The March 31 release of a WTO dispute panel report on the ongoing disagreement between the U.S. and the EU on whether the EU has met its obligations under the WTO agreement when not importing U.S. beef produced with growth promoting hormones shows both the strengths and the weaknesses of the WTO dispute resolution process. This report will not influence the basic issues and will result in appeals and new cases.

The heart of the matter is science-based import restrictions under the Agreement on Sanitary and Phyto-sanitary Measures (SPS) of the WTO. The SPS agreement allows such bans only if they can be scientifically justified. A WTO panel ruled in February of 1998 on a case brought by the U.S. in 1996 that the EU had not met that test. According to a USTR statement on March 31, “The hormone levels the EU is concerned about are 50 times less than the acceptable daily intake and they represent a tiny fraction of what occurs naturally in an egg or one glass of milk.” After an unsuccessful appeal by the EU, in July of 1999 the WTO authorized the U.S. to increase tariffs on selected EU exports to the U.S. by $116.8 million per year.
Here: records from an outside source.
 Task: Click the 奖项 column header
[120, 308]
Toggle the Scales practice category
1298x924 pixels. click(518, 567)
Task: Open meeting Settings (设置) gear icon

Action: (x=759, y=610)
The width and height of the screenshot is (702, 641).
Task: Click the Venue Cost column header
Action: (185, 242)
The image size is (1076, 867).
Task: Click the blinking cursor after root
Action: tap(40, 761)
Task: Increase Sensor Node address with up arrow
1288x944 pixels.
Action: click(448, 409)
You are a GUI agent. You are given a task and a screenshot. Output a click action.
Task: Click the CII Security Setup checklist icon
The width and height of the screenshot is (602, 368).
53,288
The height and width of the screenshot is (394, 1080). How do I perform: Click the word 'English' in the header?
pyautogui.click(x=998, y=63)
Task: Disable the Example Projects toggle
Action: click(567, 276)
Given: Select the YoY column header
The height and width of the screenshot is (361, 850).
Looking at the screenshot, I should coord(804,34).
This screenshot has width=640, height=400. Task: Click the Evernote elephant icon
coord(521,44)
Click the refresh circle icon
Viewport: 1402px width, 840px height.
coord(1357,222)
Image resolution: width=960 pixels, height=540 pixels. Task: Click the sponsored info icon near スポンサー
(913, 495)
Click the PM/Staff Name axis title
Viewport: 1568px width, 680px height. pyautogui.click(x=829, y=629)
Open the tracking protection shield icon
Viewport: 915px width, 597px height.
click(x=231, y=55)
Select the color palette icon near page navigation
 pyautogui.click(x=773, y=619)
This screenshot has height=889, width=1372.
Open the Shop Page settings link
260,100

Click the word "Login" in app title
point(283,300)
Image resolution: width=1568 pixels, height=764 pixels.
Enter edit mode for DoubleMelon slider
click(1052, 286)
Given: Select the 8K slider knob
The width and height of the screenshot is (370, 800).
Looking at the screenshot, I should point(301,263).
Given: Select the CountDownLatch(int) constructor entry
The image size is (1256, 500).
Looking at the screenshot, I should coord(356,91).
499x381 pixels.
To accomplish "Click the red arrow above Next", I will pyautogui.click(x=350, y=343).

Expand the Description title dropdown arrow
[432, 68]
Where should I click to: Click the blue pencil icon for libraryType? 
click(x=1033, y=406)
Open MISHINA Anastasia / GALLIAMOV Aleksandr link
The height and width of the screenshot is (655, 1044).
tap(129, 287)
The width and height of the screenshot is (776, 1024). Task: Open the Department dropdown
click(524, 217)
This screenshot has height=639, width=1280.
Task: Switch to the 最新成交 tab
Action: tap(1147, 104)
The ruling on March 31 dealt with a case filed against the U.S. by the EU in November 2004. The EU argued that in late 2003 it amended its regulations by continuing the permanent prohibition on one of the six hormones and provisionally applying the prohibition to the other five other pending the availability of sufficient scientific evidence and the U.S. should have ended the import tariffs. The panel ruled that procedurally the U.S. should have ended the tariffs after the 2003 actions, but should have recourse to some form of dispute settlement. The panel also reviewed the science of the case and ruled that the EU was still not in compliance with the science-based requirements under the SPS agreement. The ruling allows each party to claim victory and appeal the decision which both sides have 60 days to do.

The easiest mark against the WTO dispute settlement process is that it should not take 12 years with no final resolution. In the most recent case it took from November 2004 until September 2005 for the dispute panel to have its first meeting. Panels are generally asked to report in six months, but this panel asked to have until October of 2006 because of the complexities. In January 2007 after missing the October 2006 deadline, the panel asked for an extension until June 2007 and in June asked for an extension to October. This was for a case that had been thoroughly dissected earlier. With expected appeals, the end is not in sight.

Closely related to the time factor is the issue of what is sufficient scientific evidence under the SPS agreement. The EU used the “precautionary principle” as its basis for decision making, but how little is still too much? If the USTR statement is accurate that the level in dispute is only a faction of the amount of hormones naturally occurring in a glass of milk, then the precautionary principle has become almost a zero tolerance standard.

The lengthy delay for resolution has its benefits by countering claims that the WTO is a super government that can dictate that members take certain actions against their interests. The WTO is a voluntary organization of governments that have more to gain by working together than by being apart. The EU has every right to not comply with the 1998 ruling and pay the price by having tariffs increased on selected exports to the U.S. The EU also has the right to appeal rulings by WTO panels and to file new cases to defend what they perceive to be in the interest of their citizens. The WTO seeks to protect this tenet of national sovereignty, not to destroy it.

An argument can be made that the increased tariffs should be higher than the $116 million to force the EU to work out a compromise. The amount of tariffs is generally tied to the amount of loss in income by the affected industry, but if the number were two or three times as high the EU could still afford to suffer the higher tariffs and the U.S. could still impose the tariffs without suffering economic losses. That is not true with other countries. In the Brazilian cotton case against the U.S. the Brazilian government has recognized that the Brazilian people would be the big loser if the government tried to collect sharply higher tariffs on imports from the U.S. in response to the U.S. not changing its cotton support program. Some other compensation program would perhaps be more effective.

Lost somewhere in the debate is the fact that growth promoting hormones are used to increase the amount of meat produced per pound of feed consumed by beef animals. That translates into lower production costs and more choices for consumers. That is what international trade is all about. As the world’s second largest beef importer and second largest consumer, but only the ninth largest consumer on a per capita basis, the EU’s position is important for its consumers and for beef producers around the world. Some consumers would prefer to pay higher prices for meat produced without hormones, and the market should reflect those preferences. EU consumers with lower incomes would likely choose the lower priced product.

The limits to the dispute settlement process are clear. The case could drag on for years longer as both sides make appeals and then find new angles to use to file cases. Some resolution may be achieved by additional scientific analysis that may allay the fears of the skeptics of the use hormones or that raises doubts beyond the precautionary principle. A second approach is to negotiate a political settlement based on trade-offs on other intractable trade problems. A third option is to agree to disagree and move on to other issues. Short of a full commitment to free trade by one side or the other, a political compromise is the only solution. That compromise can only come through negotiations among the members of the WTO.